* **WHAT THIS EXERCISE ASKS**:
A. Answer each question from the text on patient social media influencers below.
(i) What position does Jack Barrette hold at Wego Health?
(ii) According to STAT, what kind of company does Wego Health act as?
(iii) How much revenue did Wego Health have in 2017?
B. Write the next part of the text on patient social media influencers below, starting after its last sentence.

Here are five things to know:

1. Social media influencers are people,  in this case patients, who have a following on social media apps and receive payment to promote specific material, a new frontier for the drug industry and drug advertising. Wego Health is one such company that acts as a "patient influencer talent agency," according to STAT.

"What has become obvious now is that micro-influencers, folks with smaller communities can have a dramatic impact on people’s behavior," Jack Barrette, founder and CEO of Wego Health, told STAT.

2. Patients who think they have a dedicated following and want to work with brands reach out to Wego's website, where Wego matches patient influencers with drug companies.

3. Patient influencers are paid both for creating posts about a drug or device and for bringing their followers' opinions to the company developing products. Drug developers pay Wego to reach out to its influencer network to promote new products. A drug company's return-on-investment is rather high while using influencers, due to their work costing less than other forms of direct-to-consumer advertising like TV advertisement.

4. From using social media influences alone, Wego Health's revenue grew to over $3 million in 2017.

* **PROVIDED MATERIAL**:
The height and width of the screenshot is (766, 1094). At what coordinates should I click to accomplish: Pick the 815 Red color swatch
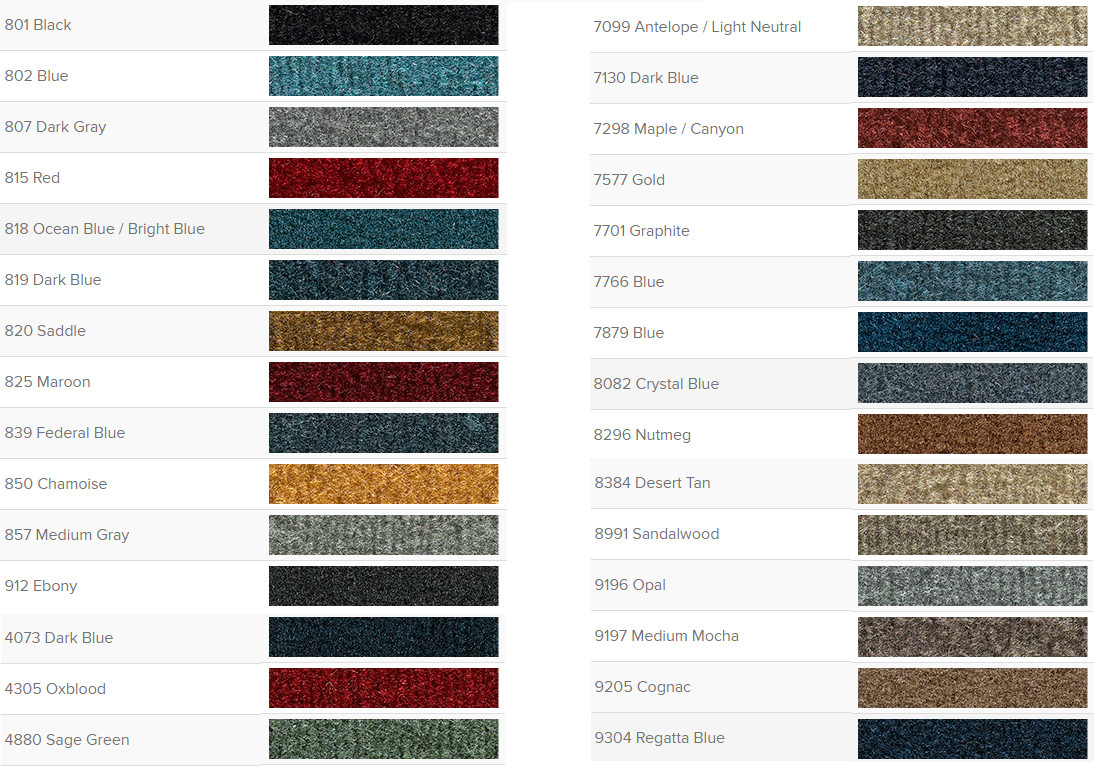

* **SOLVED PROBLEMS**:
A.
(i) Founder and CEO.
(ii) A "patient influencer talent agency."
(iii) Over $3 million.

B.
An influencer endorsing an FDA-approved drug will be sent  information about the drug's risks that must be disclosed. When Kim Kardashian West did not mention the risks of a drug she promoted  for morning sickness in 2015, the FDA sent the company a warning letter and asked Ms. Kardashian West to remove her content.

5. STAT confirmed with the  FDA that there are no restrictions on  who can serve as a spokesperson for a prescription drug. Wego provides its influencers with educational programs on specific issues to cover, disclaimers they need to attach and teaches them how to doublecheck their claims using online material.

"We’re definitely advising them on how to stay on the right side of that line, but day-to-day we’re not kind of looking at folks and saying, are you crossing it or not," Mr. Barrette told STAT.